Se as centrais sindicais penam para colocar gente nas ruas, Bolsonaro consegue com facilidade: cada grosseria que diz aumenta o número de pessoas gritando contra ele por toda parte.

Não é de duvidar que as ruas comecem a rugir contra a reforma da Previdência. Há quem diga que a população não consegue entender as medidas em discussão. É bastante simples: todos vão perder.

Bolsonaro acha que as universidades públicas são antros de "espertalhões".

O mundo universitário acha que o governo dele é uma caverna escura.

Preso no seu labirinto, o capitão vê a família ameaçada por investigações policiais.

Recua e volta a recuar. Doze deputados ouviram-no telefonar para o ministro da Educação e mandar acabar com o corte nas verbas das universidades. Ou o telefonema era fake ou a ordem não foi cumprida.

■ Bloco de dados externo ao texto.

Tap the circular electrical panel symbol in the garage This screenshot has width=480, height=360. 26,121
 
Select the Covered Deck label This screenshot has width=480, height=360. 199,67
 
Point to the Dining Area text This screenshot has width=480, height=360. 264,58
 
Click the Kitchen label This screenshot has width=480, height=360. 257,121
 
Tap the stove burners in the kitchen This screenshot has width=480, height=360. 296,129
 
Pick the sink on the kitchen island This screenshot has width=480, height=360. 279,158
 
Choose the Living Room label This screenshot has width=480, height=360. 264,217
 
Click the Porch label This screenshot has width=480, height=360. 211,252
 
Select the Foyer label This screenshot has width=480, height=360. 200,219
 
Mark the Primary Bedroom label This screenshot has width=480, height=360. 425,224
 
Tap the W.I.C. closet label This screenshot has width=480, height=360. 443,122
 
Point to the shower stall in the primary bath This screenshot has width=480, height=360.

O presidente revelou que acertou com Sérgio Moro uma troca: o juiz virava ministro e recebia como recompensa a primeira vaga disponível no STF. Encurralado, Moro desmentiu.

Quem fala a verdade: Moro ou Bolsonaro?

Quem dá as ordens?

*

Caminha dentro da noite como um fogo ardendo na solidão de um farol. Não sabe o que diz nem o que sente. Apenas aguarda a luz do dia para se lembrar do que foi quando queimava de vontade de viver e de mudar o mundo. Recorda-se dos amores esquecidos e dos compromissos com os assuntos úteis para a comunidade. Navega como um barco a deriva, padece feito uma catedral em ruínas, afunda os pés nos caminhos nunca mais cruzados, cantarola uma canção de ninar, repete para si uma ordem inclemente:

– Hoje, como nunca, direi tudo o que sou, o que fui, o que serei.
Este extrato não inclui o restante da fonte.